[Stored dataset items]

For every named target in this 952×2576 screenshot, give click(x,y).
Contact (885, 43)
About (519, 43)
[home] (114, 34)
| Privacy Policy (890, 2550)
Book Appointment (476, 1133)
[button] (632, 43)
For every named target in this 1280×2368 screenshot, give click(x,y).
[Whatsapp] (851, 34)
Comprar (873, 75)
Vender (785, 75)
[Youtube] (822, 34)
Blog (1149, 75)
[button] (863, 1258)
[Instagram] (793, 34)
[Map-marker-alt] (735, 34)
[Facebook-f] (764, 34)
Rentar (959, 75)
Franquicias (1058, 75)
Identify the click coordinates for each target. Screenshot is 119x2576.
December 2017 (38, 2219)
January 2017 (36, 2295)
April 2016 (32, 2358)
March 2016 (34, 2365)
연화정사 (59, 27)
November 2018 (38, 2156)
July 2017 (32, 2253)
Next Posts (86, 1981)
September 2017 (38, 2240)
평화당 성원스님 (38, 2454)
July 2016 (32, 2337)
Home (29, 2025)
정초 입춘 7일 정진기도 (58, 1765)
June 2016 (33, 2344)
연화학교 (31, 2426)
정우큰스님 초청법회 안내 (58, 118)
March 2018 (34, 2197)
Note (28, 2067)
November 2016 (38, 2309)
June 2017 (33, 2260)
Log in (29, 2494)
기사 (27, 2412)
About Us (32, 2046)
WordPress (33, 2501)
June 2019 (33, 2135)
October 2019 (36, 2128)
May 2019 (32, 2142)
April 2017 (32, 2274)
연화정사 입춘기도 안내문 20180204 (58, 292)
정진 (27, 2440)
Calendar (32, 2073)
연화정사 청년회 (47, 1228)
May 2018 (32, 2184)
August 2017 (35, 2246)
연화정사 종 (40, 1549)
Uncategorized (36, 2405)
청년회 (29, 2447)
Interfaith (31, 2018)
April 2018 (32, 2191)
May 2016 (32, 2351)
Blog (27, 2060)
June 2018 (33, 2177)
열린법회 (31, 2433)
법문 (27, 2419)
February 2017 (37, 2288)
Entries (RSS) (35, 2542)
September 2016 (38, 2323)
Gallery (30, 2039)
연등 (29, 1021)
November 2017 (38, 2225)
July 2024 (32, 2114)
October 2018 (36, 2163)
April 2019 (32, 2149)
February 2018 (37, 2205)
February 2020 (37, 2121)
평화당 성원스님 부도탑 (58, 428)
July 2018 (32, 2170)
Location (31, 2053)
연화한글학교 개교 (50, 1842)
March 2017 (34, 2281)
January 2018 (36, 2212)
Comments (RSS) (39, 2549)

» **Your objective**: Give the exact lines, and only those, from the line containing "Blog (1149, 75)" through the line containing "August 2017 (35, 2246)" in the entries above.

» **Solution below**:
Blog (1149, 75)
[button] (863, 1258)
[Instagram] (793, 34)
[Map-marker-alt] (735, 34)
[Facebook-f] (764, 34)
Rentar (959, 75)
Franquicias (1058, 75)
Identify the click coordinates for each target. Screenshot is 119x2576.
December 2017 (38, 2219)
January 2017 (36, 2295)
April 2016 (32, 2358)
March 2016 (34, 2365)
연화정사 (59, 27)
November 2018 (38, 2156)
July 2017 (32, 2253)
Next Posts (86, 1981)
September 2017 (38, 2240)
평화당 성원스님 (38, 2454)
July 2016 (32, 2337)
Home (29, 2025)
정초 입춘 7일 정진기도 (58, 1765)
June 2016 (33, 2344)
연화학교 (31, 2426)
정우큰스님 초청법회 안내 (58, 118)
March 2018 (34, 2197)
Note (28, 2067)
November 2016 (38, 2309)
June 2017 (33, 2260)
Log in (29, 2494)
기사 (27, 2412)
About Us (32, 2046)
WordPress (33, 2501)
June 2019 (33, 2135)
October 2019 (36, 2128)
May 2019 (32, 2142)
April 2017 (32, 2274)
연화정사 입춘기도 안내문 20180204 (58, 292)
정진 (27, 2440)
Calendar (32, 2073)
연화정사 청년회 (47, 1228)
May 2018 (32, 2184)
August 2017 (35, 2246)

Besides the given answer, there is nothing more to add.